The Central Intelligence Agency misled Congress and the US public about the scope and effectiveness of its controversial programme of interrogations of al-Qaeda suspects during George W Bush's presidency, a study by an influential US Senate committee has reportedly concluded.
The long-anticipated report by the Senate intelligence committee into the CIA interrogations, some of the findings of which were leaked to the Washington Post , says that the agency concealed details about the severity of methods used and exaggerated the significance of plots and prisoners.
The newspaper reported that the CIA took credit for yielding crucial pieces of intelligence from the agency’s brutal interrogations when in fact the detainees had offered the information before their captors carried out acts of torture, including a type of simulated drowning known as waterboarding.
'Black sites'
The report by the Senate panel, which is responsible for overseeing the CIA, includes what officials described as damning new disclosures about an extensive network of CIA-controlled secret prisons, known as "black sites", closed by US president Barack Obama when he succeeded Mr Bush in 2009.
The millions of records viewed during the committee's investigation show that the CIA's capacity to obtain the most significant intelligence against al-Qaeda and other anti-US militants, including clues that led to the US's targeted killing of Osama bin Laden in 2011, had little or nothing to do with "enhanced interrogation techniques", the Post said.
Citing information obtained from US officials, the newspaper said the most damaging findings in the report related not to the abuse of prisoners but discrepancies between high-ranking CIA officials in Washington and the written communications between lower-level staff involved in the interrogations.

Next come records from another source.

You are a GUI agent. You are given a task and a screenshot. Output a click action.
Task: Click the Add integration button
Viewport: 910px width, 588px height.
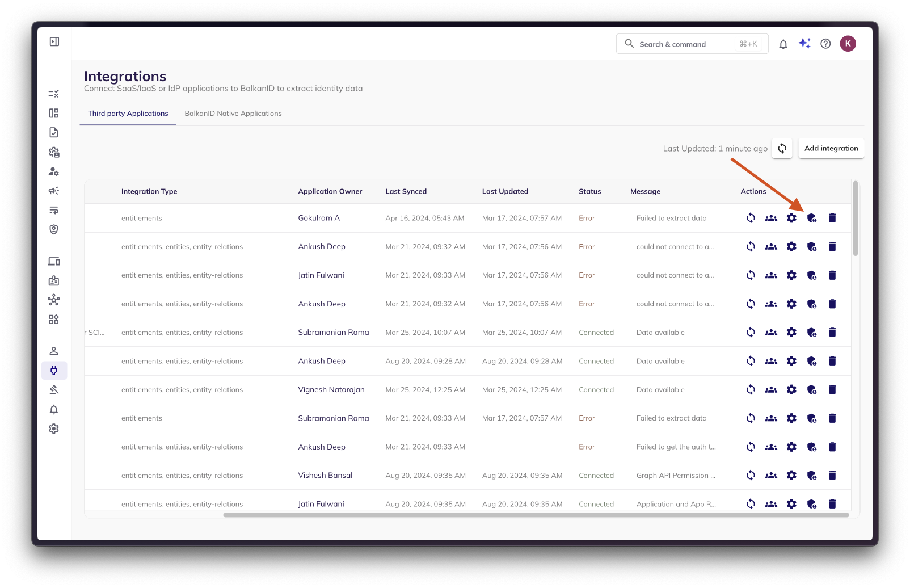[831, 148]
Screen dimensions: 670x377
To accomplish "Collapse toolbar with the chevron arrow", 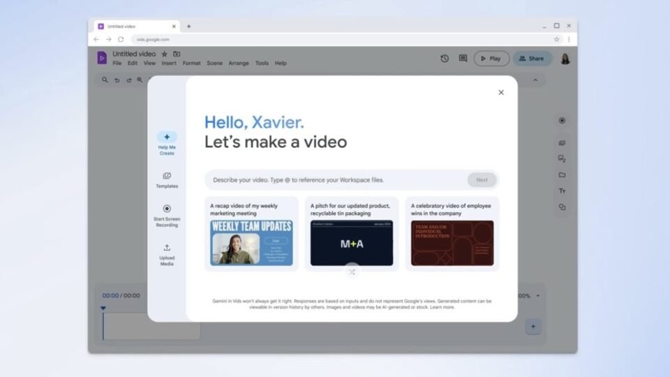I will point(535,80).
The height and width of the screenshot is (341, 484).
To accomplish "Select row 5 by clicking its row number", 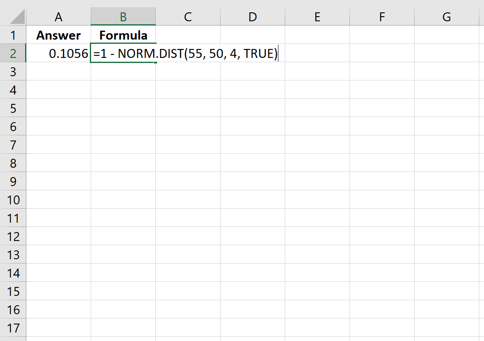I will point(14,108).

The 6,300-page, $50 million (€36 million) report from the Senate investigation, which has been dogged by claims and counterclaims about computer hacking by the congressional panel and the CIA, is likely to reheat the controversy over the Bush administration’s use of interrogation methods.
The new interrogation methods were introduced in the aftermath of the attacks on September 11th, 2001, when there were fears of further imminent plots against the US.
Declassification
The fresh revelations about the controversial response of the administration to the worst terror attacks on US soil emerge as the Senate committee votes tomorrow to send an executive summary of the report to Mr Obama to decide whether it should be declassified and released for publication.

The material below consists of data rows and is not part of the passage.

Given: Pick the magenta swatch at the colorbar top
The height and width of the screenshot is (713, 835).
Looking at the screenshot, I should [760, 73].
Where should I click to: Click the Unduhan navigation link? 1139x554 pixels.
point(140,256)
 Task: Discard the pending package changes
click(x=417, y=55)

New methods of abusive interrogation are reportedly contained in the Senate study, including the repeated dunking of a suspect in tanks of ice water at a CIA "black site" near Kabul in Afghanistan known as the "Salt Pit". The method, which is reported to be similar to waterboarding, did not appear on any list of interrogation techniques approved by the US department of justice.
CIA officials and former employees of the agency privately told the Post that the Senate report was undermined by factual errors and misguided conclusions.

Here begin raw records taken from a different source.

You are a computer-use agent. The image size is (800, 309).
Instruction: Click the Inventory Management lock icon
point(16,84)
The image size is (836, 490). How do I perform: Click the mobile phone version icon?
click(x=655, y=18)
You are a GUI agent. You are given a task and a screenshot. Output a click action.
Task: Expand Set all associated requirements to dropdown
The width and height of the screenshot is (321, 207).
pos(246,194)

The report is likely to reveal tensions between the CIA and the FBI. Veteran CIA agents have described the report as being biased towards the law enforcement agency, as one of the authors is former FBI agent Ali Soufan, who has denounced the CIA's interrogation techniques.
Mr Soufan, who has publicly criticised the CIA's methods, condemned the agency for the waterboarding of Zayn al-Abidin Muhammed Hussein, the al-Qaeda suspect better known as Abu Zubaida. Mr Soufan found him to be co-operative after he interrogated him without using force following his capture in 2002.
Last month US senator Dianne Feinstein, chairwoman of the Senate committee, made public a long-running dispute between the congressional panel and the CIA when she accused the agency of breaking the law by searching computers used by committee staff members working on the report.